_MATERIAL FOR THIS TASK_:

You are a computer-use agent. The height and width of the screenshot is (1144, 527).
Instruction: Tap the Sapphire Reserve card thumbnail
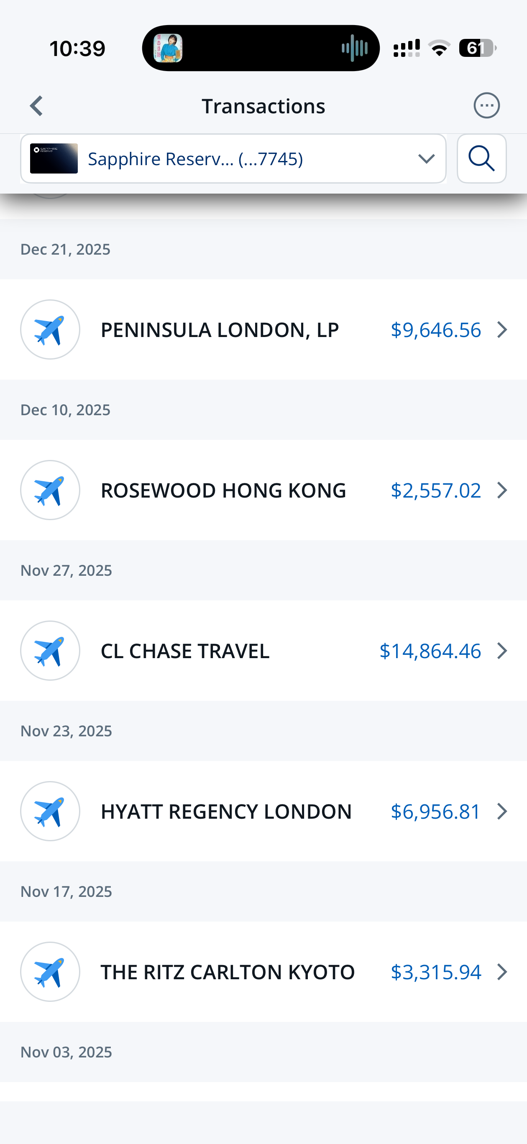click(x=54, y=159)
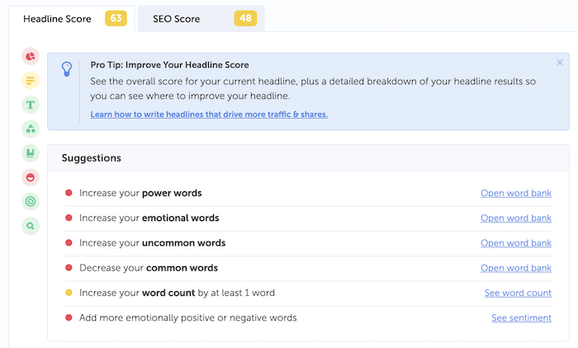Click the See sentiment link

[521, 317]
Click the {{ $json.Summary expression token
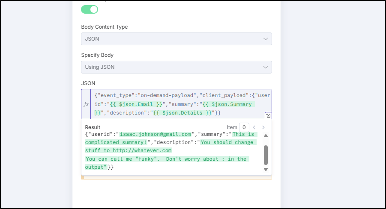Viewport: 386px width, 209px height. tap(227, 104)
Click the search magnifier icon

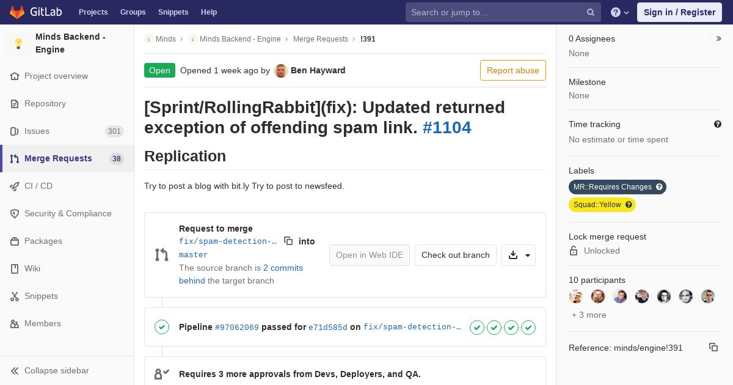pyautogui.click(x=591, y=12)
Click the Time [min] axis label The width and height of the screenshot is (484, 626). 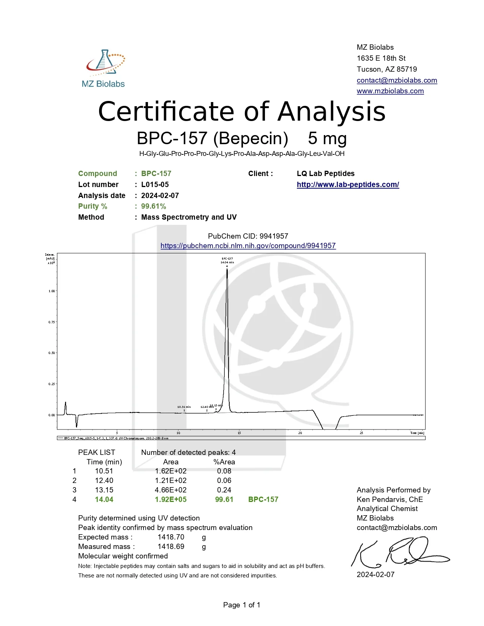point(417,433)
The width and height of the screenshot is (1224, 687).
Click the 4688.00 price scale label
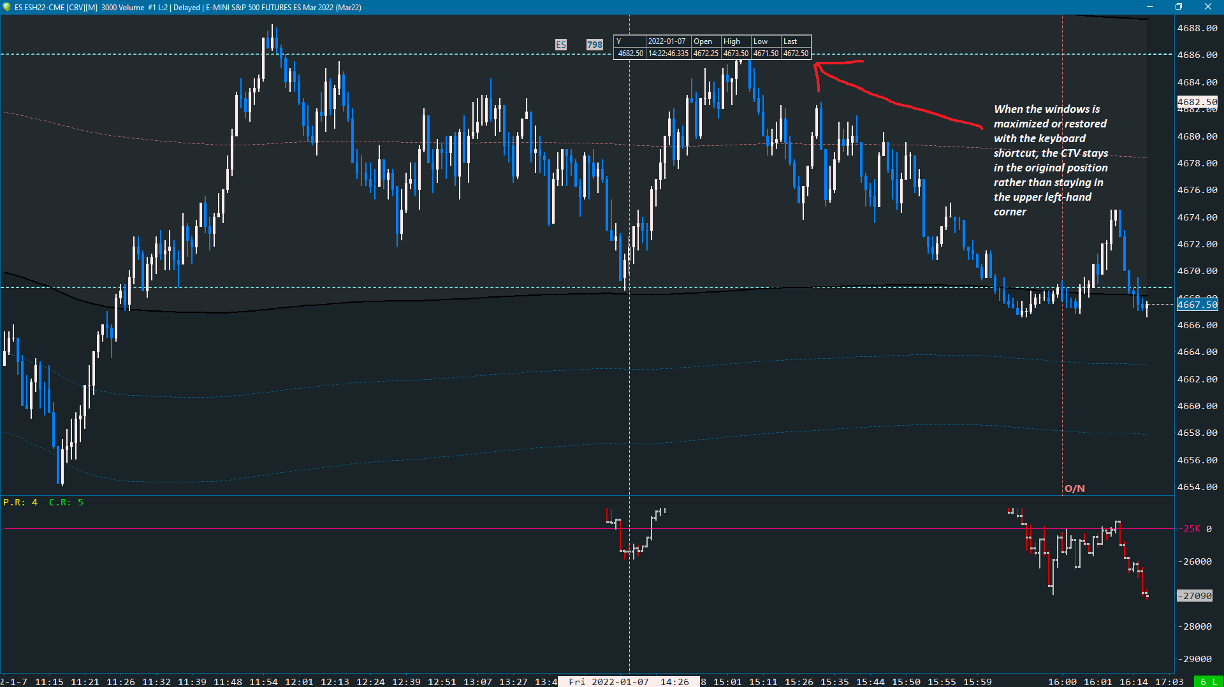point(1197,28)
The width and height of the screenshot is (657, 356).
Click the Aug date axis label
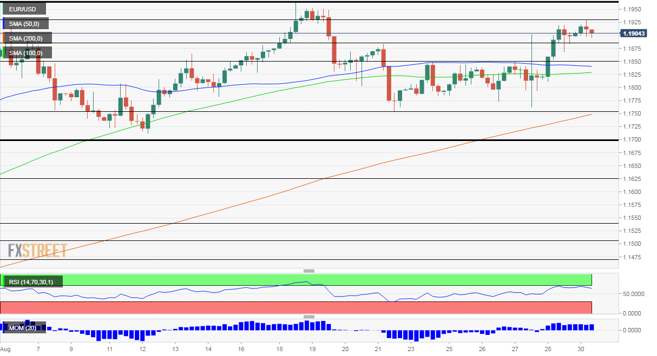pyautogui.click(x=5, y=350)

_WHAT IS BEING ASKED_: Leave out every picture, and copy exactly the lines from the line that contains "The width and height of the screenshot is (1224, 687)." through the end of the material.

_RESULT FOR THIS EXERCISE_:
The width and height of the screenshot is (1224, 687).
Click the 4688.00 price scale label
point(1197,28)
The width and height of the screenshot is (657, 356).
Click the Aug date axis label
pyautogui.click(x=5, y=350)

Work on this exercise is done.